Over the past two years, Confluence Whiteboards has launched multiple AI features, including our latest work for the ability to create and edit Confluence content with Rovo. As the PM working on many of these features, I’ve spent a lot of time sitting with one uncomfortable question:

How do I know this output is good enough to ship when real teams will rely on it?

It’s tempting to answer that question with vibes: a handful of promising examples, a few internal demos, a feeling that it’s basically working. That might be fine for a low-stakes, fun AI experience. It’s not enough when your feature ships into real delivery workflows where trust, time, and reputation are on the line.

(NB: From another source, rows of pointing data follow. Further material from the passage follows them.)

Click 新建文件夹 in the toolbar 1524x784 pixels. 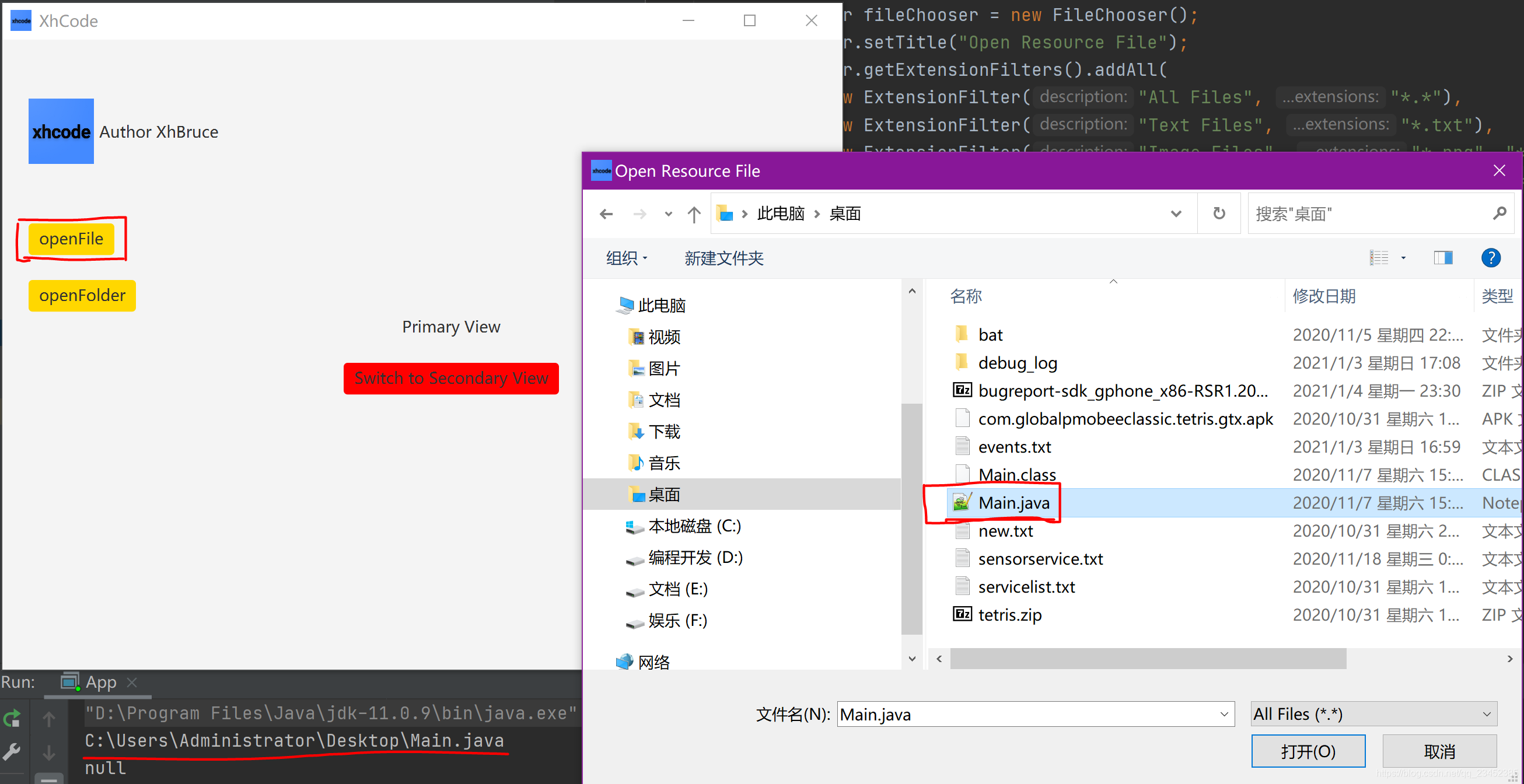[x=723, y=258]
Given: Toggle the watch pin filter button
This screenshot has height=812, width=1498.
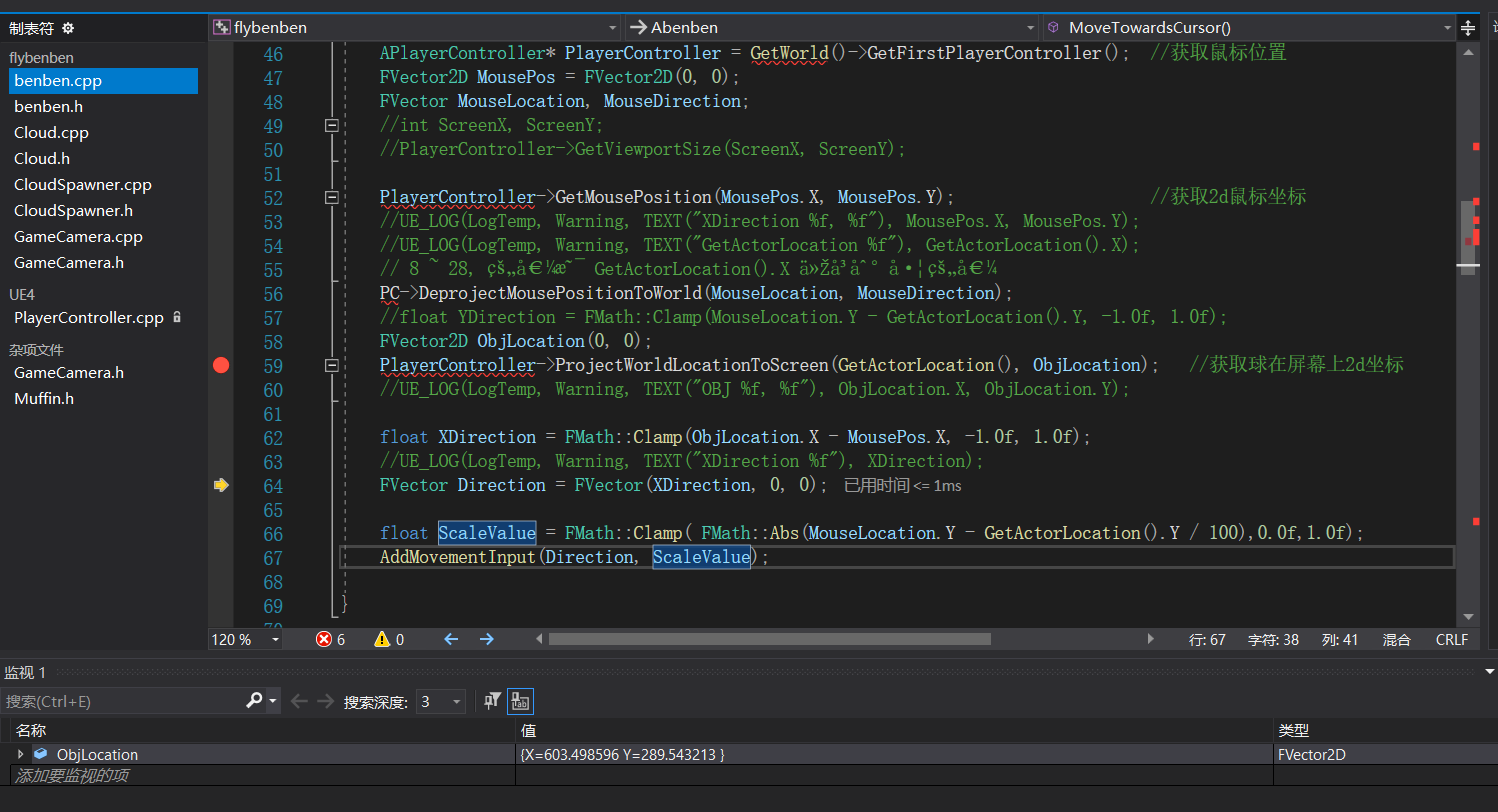Looking at the screenshot, I should [492, 701].
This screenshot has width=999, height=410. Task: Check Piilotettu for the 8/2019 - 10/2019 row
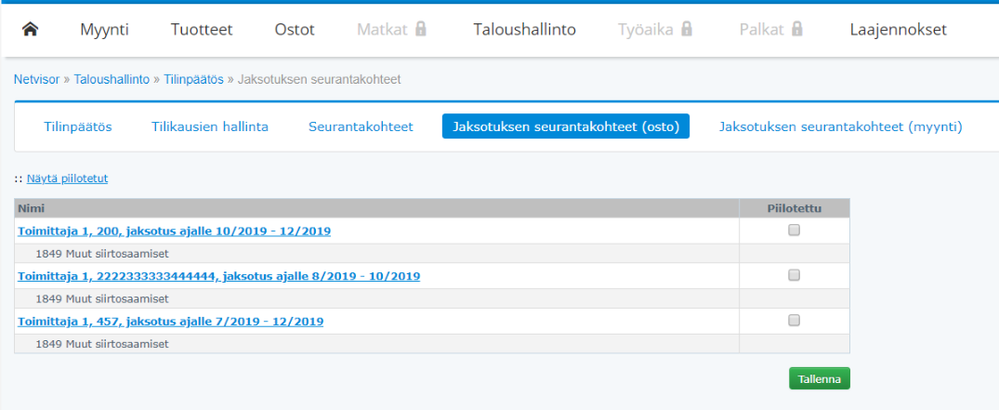(x=794, y=275)
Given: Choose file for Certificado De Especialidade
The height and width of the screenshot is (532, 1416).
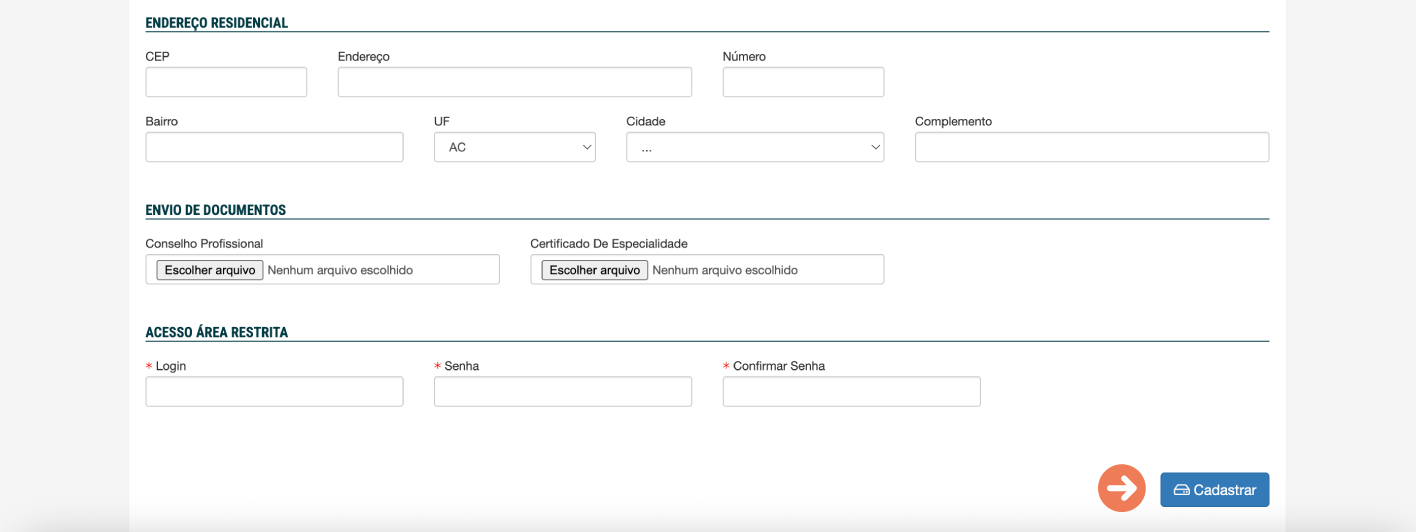Looking at the screenshot, I should coord(595,270).
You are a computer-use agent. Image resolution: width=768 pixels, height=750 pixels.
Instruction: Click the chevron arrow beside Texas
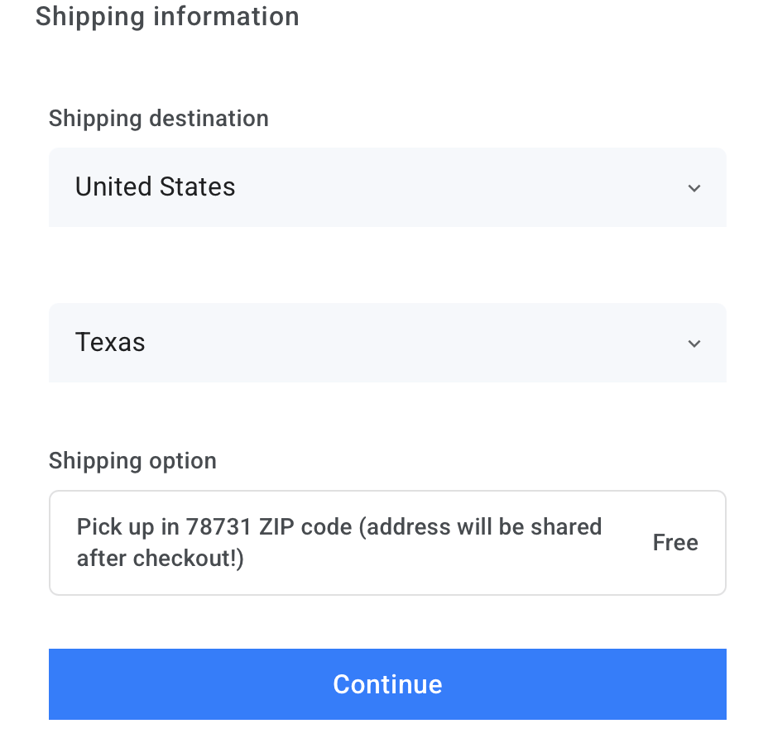point(694,344)
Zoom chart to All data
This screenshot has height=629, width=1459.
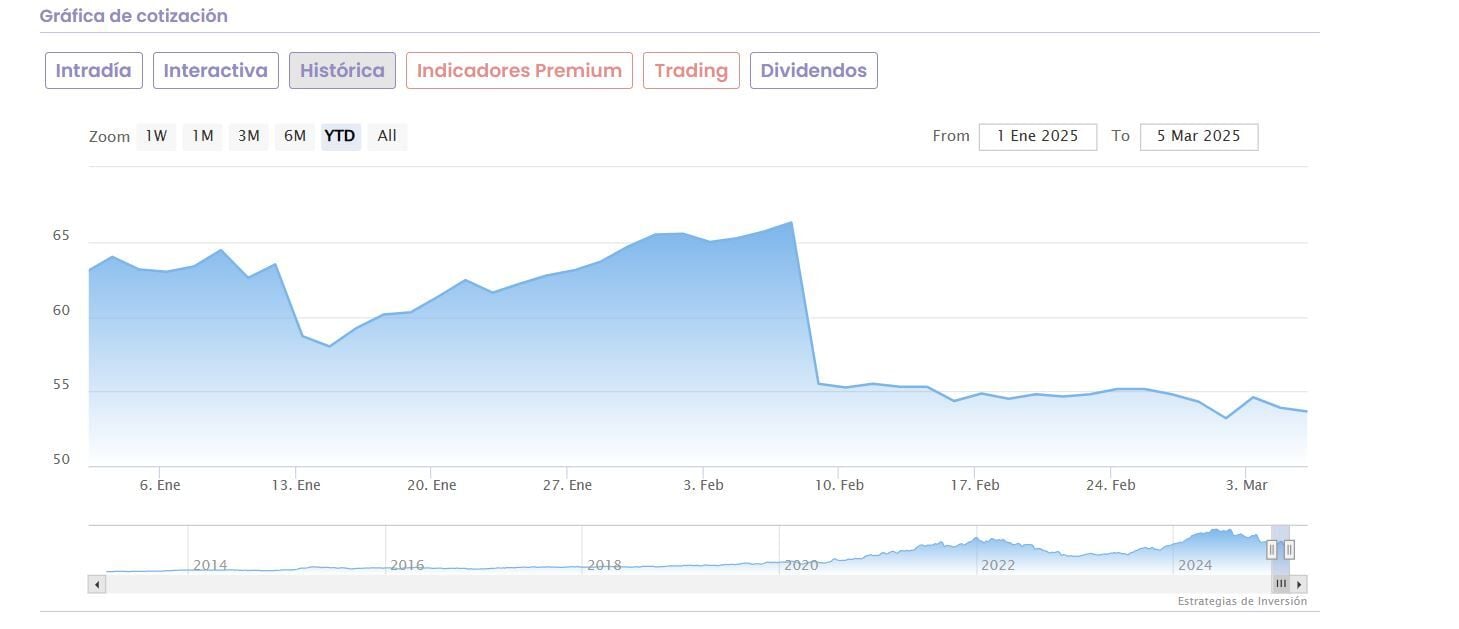[387, 136]
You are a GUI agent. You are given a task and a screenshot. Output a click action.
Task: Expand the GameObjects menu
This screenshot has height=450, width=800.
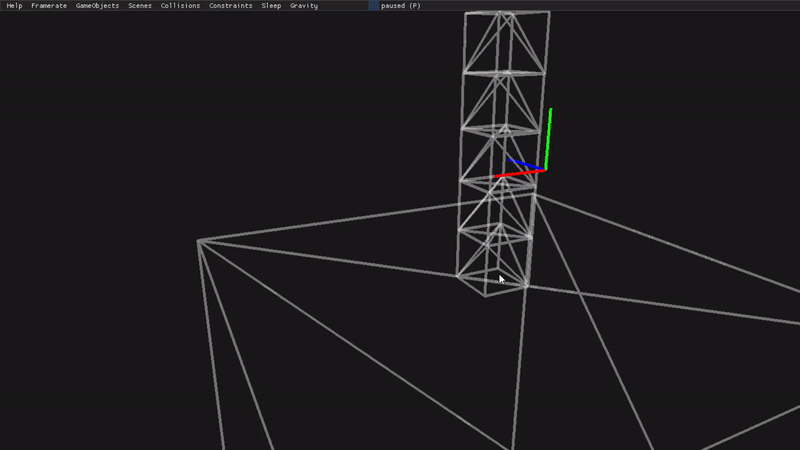97,6
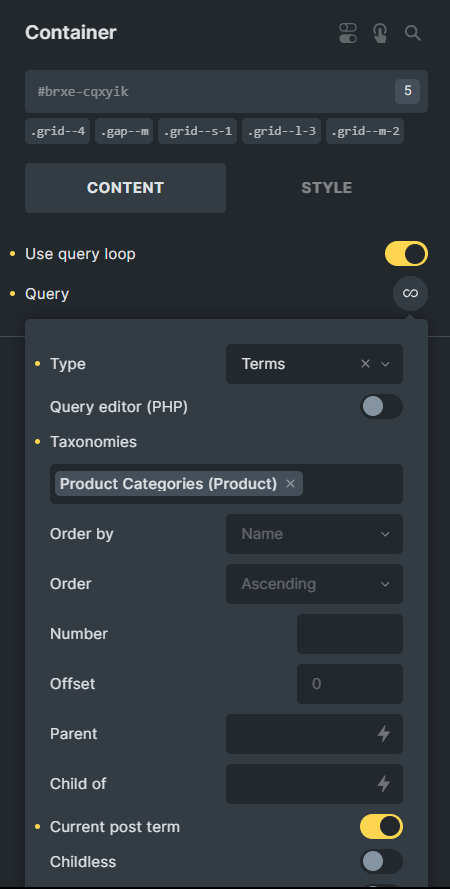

This practical guide is for PMs and product teams who are building AI features and want to move from this feels good to we have evidence this is good enough to ship. If you follow this process, you’ll end up with:

  • A clear definition of good enough grounded in user outcomes
  • An evaluation dataset that reflects real prompts and edge cases
  • LLM judges that reliably assess quality at scale
  • A data driven process that keeps your judgment, your evals, and real‑world quality in sync
(Guess what feature made this overview!)

What does good enough AI quality mean?

Good enough is not occasionally great. It means your AI produces outputs that are consistently useful for the real job your user is trying to do.

When this applies

This matters most when:

  • AI is used inside live projects, documentation, or planning workflows
  • AI outputs shape decisions (prioritization, summaries for executive teams, etc.)
  • Recovering from a bad output has a real cost: time, credibility, or delivery risk

Guardrails

  • Don’t define quality as no obvious hallucinations.
  • Don’t measure success only by time saved or usage if those gains come at the cost of trust.
  • Don’t rely on a couple of polished examples to stand in for real‑world behaviour.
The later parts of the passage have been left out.